Проснулся Жан в отрадный час, когда он обычно окольными улочками добирался до небольшой дверцы, ведущей в благовонный сумрак церкви. Отказаться ли ему теперь от этих свиданий с Богом? Но на какое еще свидание может рассчитывать такой мозгляк, как он? Вместо церкви Жан пошел в сад: заходящее солнце обещало прохладу. Там порхали белые бабочки. Внук Кадетты — красивый малый в сабо на босу ногу, любимец девушек — поливал салат. Жан Пелуер избегал этого парня, ему претило, что тот его слуга. Не справедливее ли было бы такому тщедушному типу, как Жан, ублажать этого юного, излучавшего довольство огородного бога? Жан даже издалека не отважился ему улыбнуться. С крестьянами Жан держался на редкость скованно. Сколько раз он пытался помочь кюре в благотворительных делах, в церковной школе, но всегда непонятный стыд сковывал его, обращал в посмешище, заставлял вернуться к своему одиночеству.
Господин Жером тем временем шел по аллее, окаймленной подстриженными грушевыми деревьями, гелиотропами, резедой, геранью, где все перебивал запах огромной липовой рощи, заполнявшей, казалось, все пространство до самых небес. Господин Жером еле волочил ноги. Штанина застряла в туфле. На голове — помятая соломенная шляпа с отделкой из муара, на плечах — принадлежавшая сестре старая вязаная накидка. В руках у отца Жан признал том Монтеня. Конечно же, в «Опытах», как и в религии, отец находил оправдание своему бездействию, они придавали его отношению к жизни некое подобие мудрости. Да, именно так, думал Жан, бедняга называет это стоицизмом, христианским смирением, на самом деле он просто не хочет признать, что потерпел полное поражение в жизни.
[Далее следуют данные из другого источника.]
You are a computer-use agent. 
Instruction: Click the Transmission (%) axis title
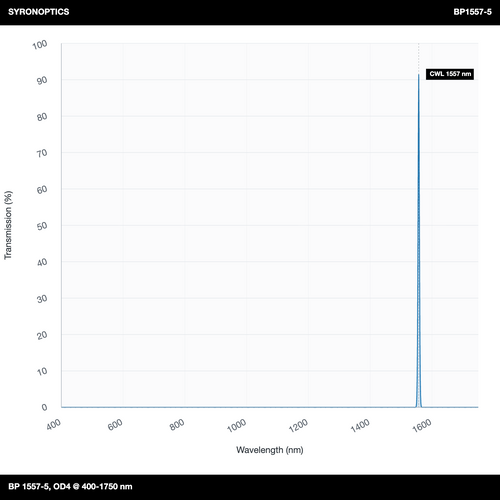pyautogui.click(x=8, y=225)
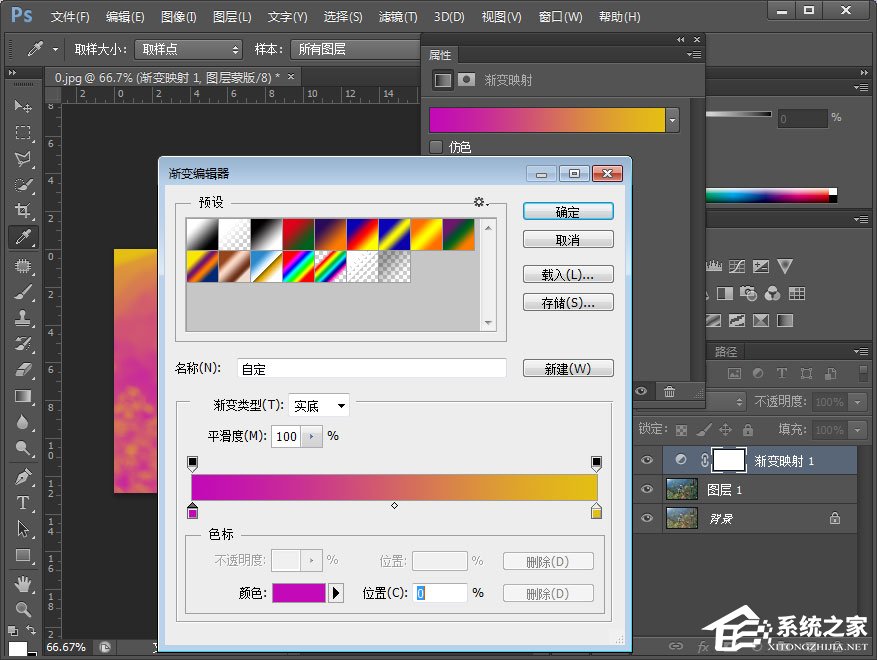Viewport: 877px width, 660px height.
Task: Expand the gradient picker arrow in Properties
Action: click(673, 120)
Жан хвалил себя за проницательность. Да, он любил отца, жалел его и в то же время презирал. Больной без конца причитал: в затылке колет, тяжело дышать, тошнит… А тут еще к нему ворвался арендатор Дюберн д'Уртина и потребовал еще одну комнату, а то, видите ли, некуда поставить шкаф его замужней дочери. Почему его не оставят в покое? Почему не дадут спокойно умереть? В довершение всего завтра четверг, базарный день, мало того, к нему пожалуют сестра Фелисите и племянник — их потом не выгонишь. И весь этот бедлам начнется чуть свет, спозаранок больного разбудит скотина на базарной площади, а у дверей затарахтит машина Казенавов, возвещая о начале еженедельной напасти. Фелисите вломится на кухню и в угоду своему сыну поломает весь распорядок дня брата. Эта парочка укатит только вечером, оставив Кадетту в слезах и хозяина дома полуживым.